Stored items
_ _ _ _ _ _ _

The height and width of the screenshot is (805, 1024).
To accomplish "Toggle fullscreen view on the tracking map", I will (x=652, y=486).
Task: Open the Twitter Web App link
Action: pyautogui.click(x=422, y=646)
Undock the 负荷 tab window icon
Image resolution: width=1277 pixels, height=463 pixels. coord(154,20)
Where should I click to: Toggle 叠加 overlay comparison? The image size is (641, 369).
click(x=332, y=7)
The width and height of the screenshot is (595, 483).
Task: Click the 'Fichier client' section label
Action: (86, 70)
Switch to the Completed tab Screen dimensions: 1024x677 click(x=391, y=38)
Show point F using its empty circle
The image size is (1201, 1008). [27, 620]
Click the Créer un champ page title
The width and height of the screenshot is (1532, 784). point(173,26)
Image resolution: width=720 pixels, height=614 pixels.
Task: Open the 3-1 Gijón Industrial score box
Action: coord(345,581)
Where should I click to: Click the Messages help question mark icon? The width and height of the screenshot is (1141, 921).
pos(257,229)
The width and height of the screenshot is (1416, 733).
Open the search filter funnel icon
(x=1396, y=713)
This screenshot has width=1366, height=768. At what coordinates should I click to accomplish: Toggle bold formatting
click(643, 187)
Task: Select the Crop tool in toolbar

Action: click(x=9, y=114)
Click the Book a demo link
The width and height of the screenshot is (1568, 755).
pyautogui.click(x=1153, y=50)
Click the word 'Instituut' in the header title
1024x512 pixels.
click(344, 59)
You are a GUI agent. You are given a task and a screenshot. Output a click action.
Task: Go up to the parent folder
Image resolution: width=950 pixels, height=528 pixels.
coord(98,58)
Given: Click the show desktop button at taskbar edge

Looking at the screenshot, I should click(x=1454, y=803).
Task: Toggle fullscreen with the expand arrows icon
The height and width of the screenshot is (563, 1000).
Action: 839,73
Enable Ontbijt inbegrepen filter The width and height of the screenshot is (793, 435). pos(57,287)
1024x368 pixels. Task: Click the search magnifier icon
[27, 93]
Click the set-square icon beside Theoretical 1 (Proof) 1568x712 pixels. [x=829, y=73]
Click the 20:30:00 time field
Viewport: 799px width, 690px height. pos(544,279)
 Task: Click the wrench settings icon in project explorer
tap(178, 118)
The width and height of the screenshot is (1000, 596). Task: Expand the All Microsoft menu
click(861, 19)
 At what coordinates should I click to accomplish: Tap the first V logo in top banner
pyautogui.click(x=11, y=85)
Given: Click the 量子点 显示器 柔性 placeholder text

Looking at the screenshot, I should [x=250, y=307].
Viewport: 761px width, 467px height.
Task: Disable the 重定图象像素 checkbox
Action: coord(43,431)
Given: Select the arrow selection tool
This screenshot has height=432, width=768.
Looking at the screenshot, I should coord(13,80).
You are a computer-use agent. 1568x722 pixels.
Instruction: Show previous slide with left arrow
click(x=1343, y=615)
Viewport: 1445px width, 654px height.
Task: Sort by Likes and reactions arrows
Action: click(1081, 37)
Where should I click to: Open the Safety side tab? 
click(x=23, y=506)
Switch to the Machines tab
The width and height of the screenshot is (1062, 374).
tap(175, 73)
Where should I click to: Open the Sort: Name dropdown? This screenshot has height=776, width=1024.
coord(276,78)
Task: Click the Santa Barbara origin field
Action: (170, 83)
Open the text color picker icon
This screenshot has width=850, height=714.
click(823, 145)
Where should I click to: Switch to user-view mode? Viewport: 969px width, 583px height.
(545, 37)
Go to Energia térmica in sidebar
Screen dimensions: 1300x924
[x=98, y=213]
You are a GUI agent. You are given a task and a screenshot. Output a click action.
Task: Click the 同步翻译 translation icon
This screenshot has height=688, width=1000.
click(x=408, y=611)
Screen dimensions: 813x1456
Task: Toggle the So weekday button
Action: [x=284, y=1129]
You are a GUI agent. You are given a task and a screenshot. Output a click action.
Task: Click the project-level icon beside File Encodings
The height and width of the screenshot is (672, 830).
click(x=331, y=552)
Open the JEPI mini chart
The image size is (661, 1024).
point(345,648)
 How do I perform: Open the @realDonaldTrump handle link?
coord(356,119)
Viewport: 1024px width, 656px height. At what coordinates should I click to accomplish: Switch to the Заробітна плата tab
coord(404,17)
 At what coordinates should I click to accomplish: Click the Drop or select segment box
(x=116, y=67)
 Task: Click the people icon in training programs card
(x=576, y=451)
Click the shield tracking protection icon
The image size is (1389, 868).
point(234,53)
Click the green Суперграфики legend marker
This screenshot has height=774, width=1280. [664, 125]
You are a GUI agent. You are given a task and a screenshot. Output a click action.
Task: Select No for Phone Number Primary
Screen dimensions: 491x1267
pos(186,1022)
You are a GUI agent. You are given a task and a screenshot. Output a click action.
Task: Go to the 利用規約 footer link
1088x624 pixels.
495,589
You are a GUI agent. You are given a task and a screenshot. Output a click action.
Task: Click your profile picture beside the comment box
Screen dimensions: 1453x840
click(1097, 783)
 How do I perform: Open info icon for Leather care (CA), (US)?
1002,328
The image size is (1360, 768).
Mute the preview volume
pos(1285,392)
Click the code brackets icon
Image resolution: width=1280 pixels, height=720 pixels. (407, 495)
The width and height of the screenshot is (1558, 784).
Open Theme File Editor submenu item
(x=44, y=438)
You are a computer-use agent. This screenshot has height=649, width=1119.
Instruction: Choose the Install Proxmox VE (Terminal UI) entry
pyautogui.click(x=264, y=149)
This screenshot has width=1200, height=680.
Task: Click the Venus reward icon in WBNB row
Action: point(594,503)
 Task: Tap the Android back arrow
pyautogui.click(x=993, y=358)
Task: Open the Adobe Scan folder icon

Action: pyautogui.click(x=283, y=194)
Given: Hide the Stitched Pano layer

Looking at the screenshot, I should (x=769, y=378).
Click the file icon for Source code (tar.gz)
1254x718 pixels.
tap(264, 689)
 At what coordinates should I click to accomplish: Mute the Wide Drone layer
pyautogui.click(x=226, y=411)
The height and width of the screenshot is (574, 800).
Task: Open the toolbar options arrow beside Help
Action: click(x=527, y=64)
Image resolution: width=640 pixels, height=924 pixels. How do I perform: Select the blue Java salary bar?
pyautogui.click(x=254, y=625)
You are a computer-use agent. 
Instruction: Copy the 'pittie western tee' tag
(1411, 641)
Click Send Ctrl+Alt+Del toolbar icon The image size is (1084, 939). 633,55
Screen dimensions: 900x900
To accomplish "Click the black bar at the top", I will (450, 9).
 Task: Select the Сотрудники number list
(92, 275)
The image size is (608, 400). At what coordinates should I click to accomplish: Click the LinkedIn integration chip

_ _ _ _ _ _ _

* [EXERCISE OBJECTIVE]
For the entries shown above, tally every line containing the word "computer". Report the tally and nothing else.

* [YOUR RESPONSE]
3